* _WHAT YOU SHOULD DO_
Can you return every one of the items below verbatim, keeping each line as it stands?
##############################
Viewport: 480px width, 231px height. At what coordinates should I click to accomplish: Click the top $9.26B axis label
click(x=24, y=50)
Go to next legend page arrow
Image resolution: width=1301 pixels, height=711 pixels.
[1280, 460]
##############################
* _RESPONSE_
Viewport: 480px width, 231px height. At what coordinates should I click to accomplish: Click the top $9.26B axis label
click(x=24, y=50)
Go to next legend page arrow
Image resolution: width=1301 pixels, height=711 pixels.
[1280, 460]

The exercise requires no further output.